Congress has "failed to discharge its duty to govern impartially embodied in the Fifth Amendment to the United States Constitution," he wrote.

The struggle over affirmative action and reverse discrimination has been the central civil rights controversy since the mid-1970s. Before then, activists concentrated on removing racial barriers to employment, voting, houseing and schooling, The opposition to that came largely, though hardly exclusively from the South.

Affirmative action, which concentrated on quickly rectifying the effects of those barriers by sometimes giving minorities special treatment in higher education, hiring and promotions, drew fire that transcended geography completely.

Black representation in the contracting and construction industry was demonstrably minuscule in 1977. Fewer than 5 percent of all firms in that business were black-owned, and they shared less than 1 percent of the federal contracts. Blacks said they found entry to the business especially difficult because of the need for accumulated capital, insurance and other special requirements.

The minority set-aside provision in the Fullilove case was to help correct that, its sponsors said. Tacked onto a 1977 public works bill designed to pump money and jobs into an economy sagging from unemployment, the set-aside reserved at least 10 percent of a $6 billion appropriation.

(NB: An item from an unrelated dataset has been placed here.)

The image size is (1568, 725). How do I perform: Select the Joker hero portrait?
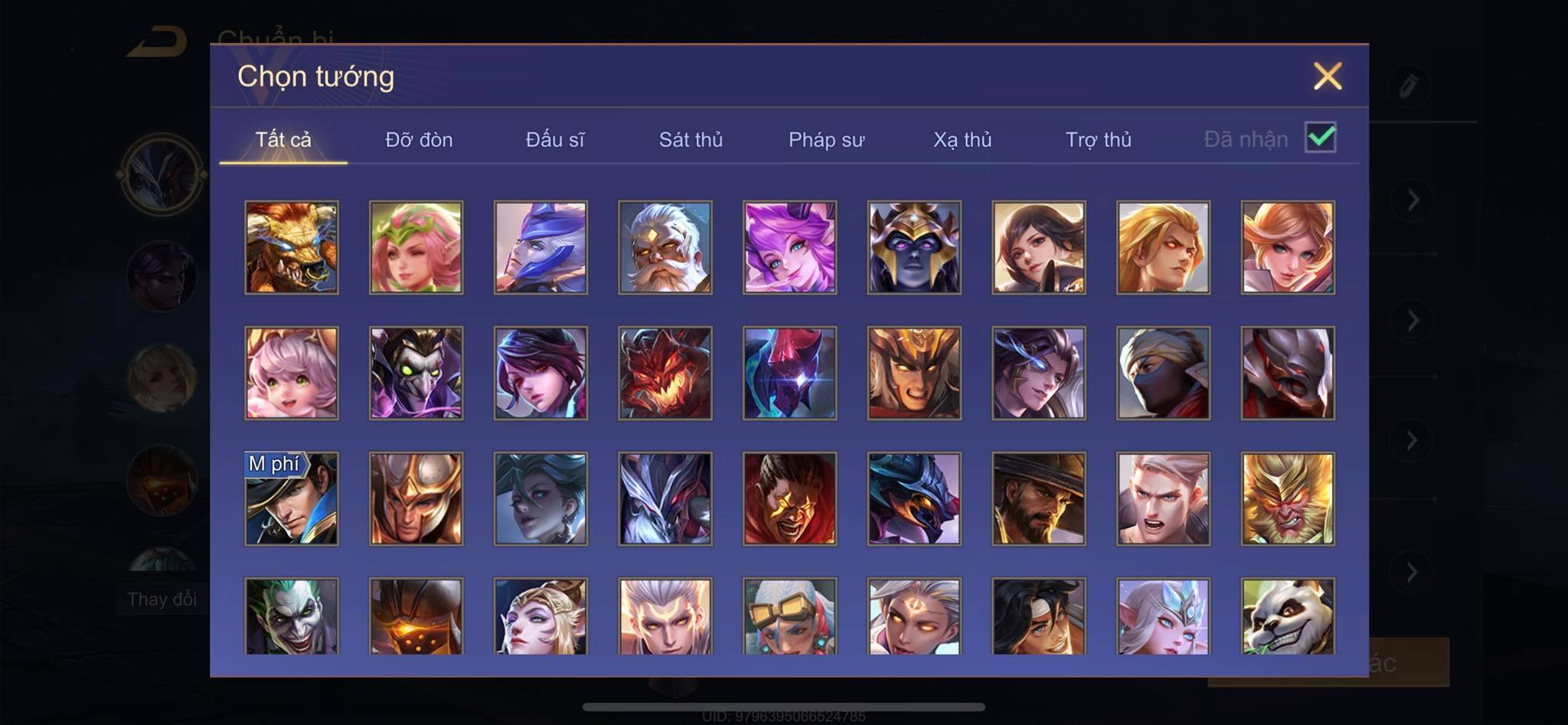point(292,616)
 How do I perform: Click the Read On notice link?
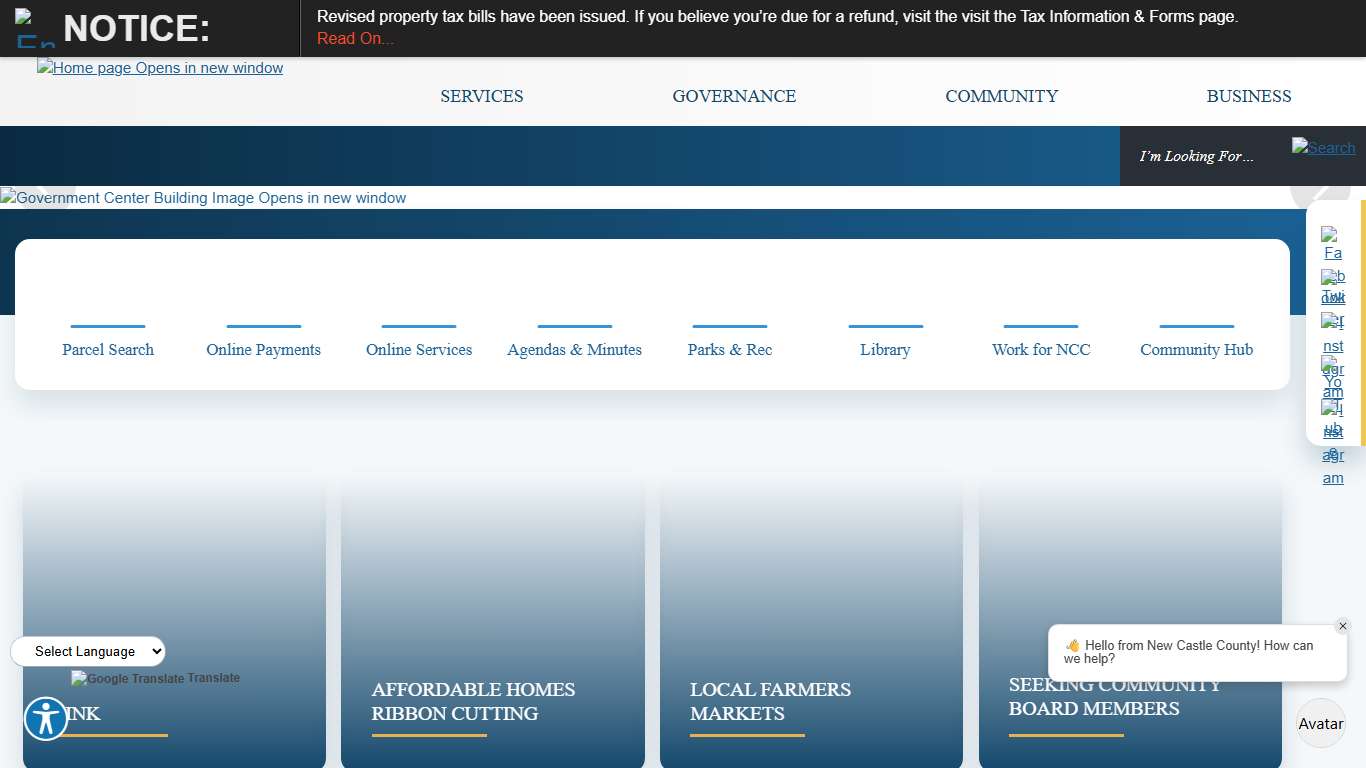click(355, 38)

The beneficiaries were businesses at least half owned by "Negroes, Spanish speaking Orientals, Indians, Eskimos and Aleuts."

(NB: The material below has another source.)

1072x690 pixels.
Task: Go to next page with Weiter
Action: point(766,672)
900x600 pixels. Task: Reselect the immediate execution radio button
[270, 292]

The law was followed by regulations designed to channel the money and prevent abuses. The program was administered by the Economic Development Administration of the Commerce Department.

White New York contractor H. Earl Fullilove along with the nine other trustees of the New York Building and Construction Industry Board, Challenged the act, contending that it unconstitutionally discriminated against whites, violating their Fifth and Fourteenth Amendment rights to equal protection of the laws and due process.

The lower courts rejected their suit. The Supreme Court -- by a 6-3 vote -- affirmed the lower court yesterday. Since the opinion by Burger, White and Powell went at least as far as Marshall, Brennan and Blackmun's, it provided the clearest view of what the court now allows.

Congress does not have to be "color blind," Burger wrote. Race may be a factor. But where it is, he said, the court must give it the closest examination "with the appropriate deference to Congress, a co-equal branch of government.

Congress must find past discrimination. Although the set-aside resulted from a floor amendment without hearings, Burger said, congressional deliberations over prior laws, such as the SBA preference, constituted findings relevant to the set-aside.

"Congress had abundant evidence from which it could conclude that minority business had been denied effective participation in public contracting opportunities by procurement practices that perpetuated the effects of prior discrimination," he wrote.

Burger also said that the program must be flexible, allowing waiver where insufficient minority firms exist or where they demand too much money. In addition, the burden on non-minorities must be sufficiently small, as it was in the set-aside programs, whose 10 percent requirement left enough to go around to others.

Because the court's ruling yesterday stresses Congress' ability to legislate the affirmative-action programs, the contractors contend that decision doesn't cover acts of federal agencies, a point that some civil rights lawyers dispute.

"That's going to be the next thing," said Robert Benisch, an attorney for the New York building trade group. "How far down in the bureaucratic ladder will this filter? A lot of agencies will attempt to impose in their contracts mandatory set-asides. They'll equate themselves with Congress."

Opponents and proponents of the decision, however agreed in one area: they all said it in has far-reaching implications beyond federal contracting. It can be applied to housing, employment, education and any area that Congress feels people have been discriminated against in the past and need a remedy.

"I certainly wouldn't contend that this is a decision that just helps black people or Hispanic people," said James M. Nabrit III, associate counsel for the NAACP Legal Defense and Education Fund Inc. But he added that some other applications of the decision are "not realistic."